2. Minority Leader Mark Waller — With 28 Republicans to 37 Democrats in the House, Waller had the deck stacked against him. He did his valiant best to push back against an overreaching Democratic agenda, but with such a lopsided power differential, Waller was left with little legislative influence. The Minority Leader drew some moans for acquiescing to Hickenlooper and The Denver Post on a budget deal that was so-so at very best.

That’s not to say he found no success — his ability to keep the Republican caucus unified and pick off a number of Democrats on key bills was important to killing the death penalty in committee, and kept the gun votes closer in the House than Speaker Ferrandino would have liked. Waller also managed to whoop The New York Times‘ Dan Frosch in their Twitter follower battle. The victory of Republican over reporter will always be celebrated by right wingers like us.

3. Rocky Mountain Gun Owners: Dudley Brown’s coffers are no doubt filled to the brim with grassroots donations from gun owners furious with the legislature’s gun grab, but RMGO was unable to block the gun grab in the first place. Despite Dudley’s claim that Democrats would go weak-kneed over the gun control proposals, it turns out Bloomberg’s cash was enough to steel their spines.

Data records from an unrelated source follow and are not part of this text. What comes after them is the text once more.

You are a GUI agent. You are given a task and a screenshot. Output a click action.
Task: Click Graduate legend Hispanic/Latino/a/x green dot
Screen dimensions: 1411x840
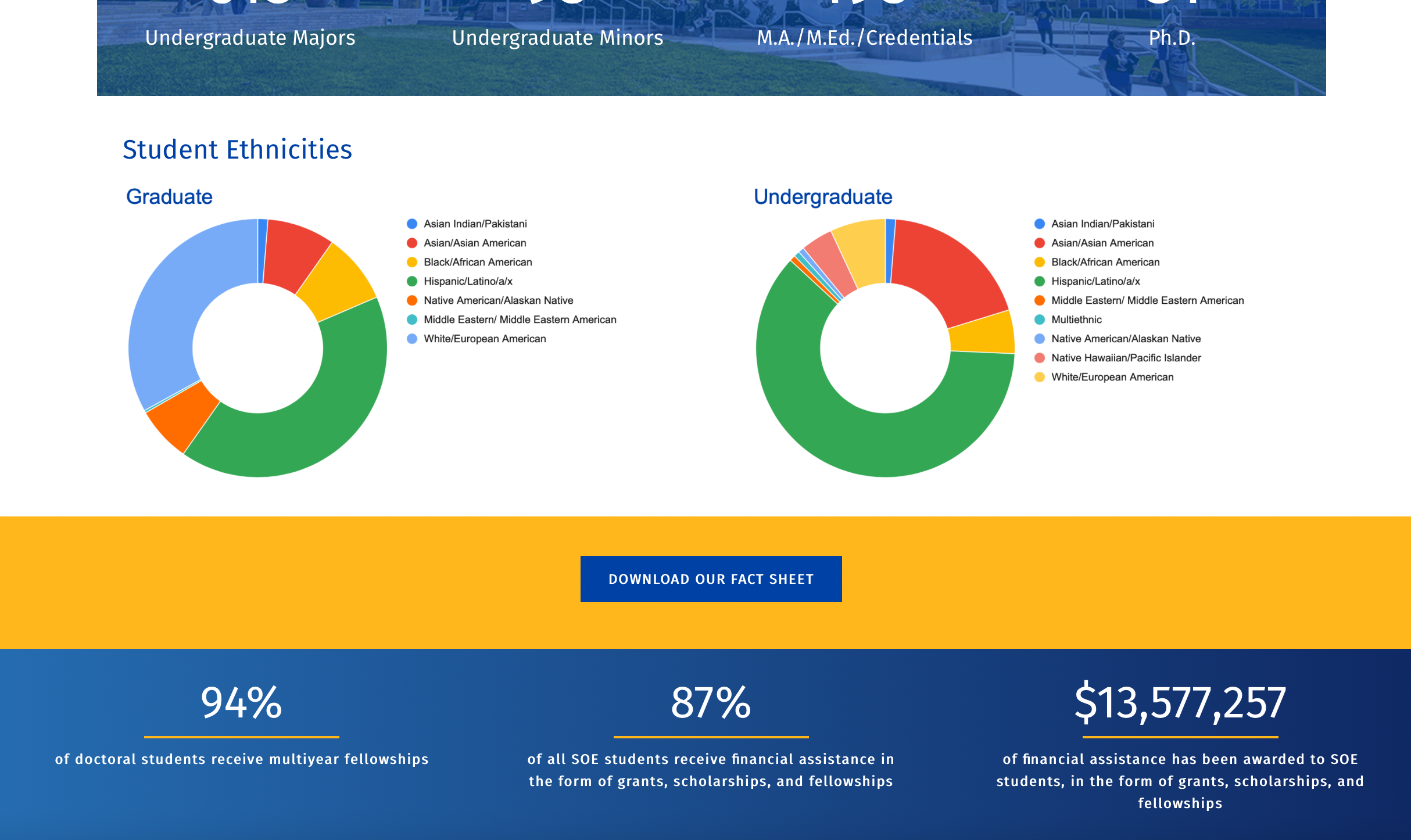pos(412,281)
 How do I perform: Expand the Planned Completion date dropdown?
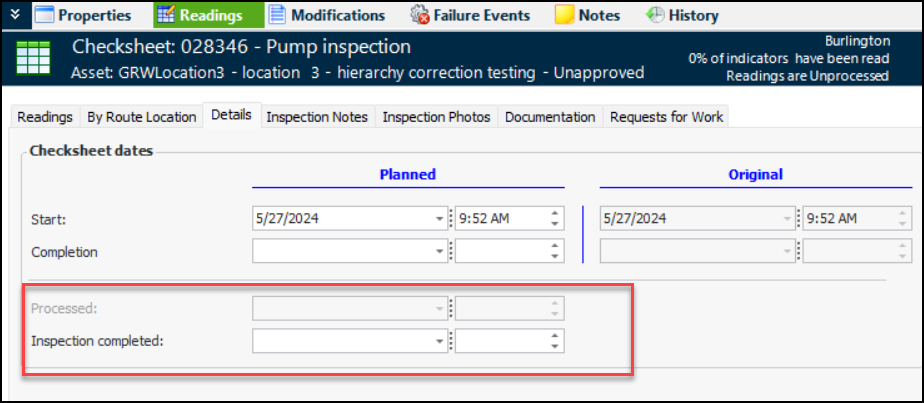pyautogui.click(x=440, y=252)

If RMGO is serious about protecting gun rights it might need to rethink its strategy of focusing almost exclusively on Republican primaries. Dudley has promised to go after Democrats this coming cycle — and conservatives everywhere cheer that promise — but we’ll believe it when we see it.

4. Tax Hikers: They may have succeeded in putting a prettier face forward this year in Senator Mike Johnston, and getting every elected Democrat to vote for the education finance bill accompanying their billion dollar tax hike, but their efforts are almost guaranteed to go down in flames in November. A recent poll, that oversampled Democrats compared to previous off-year electorates, found that 55% of voters were already opposed to raising taxes in 2013.

We’ll admit they’re being smarter about their strategy than they were during 2011’s failed Prop 103, but the tax hike dog just won’t hunt. Coloradans think the government has enough of their money already.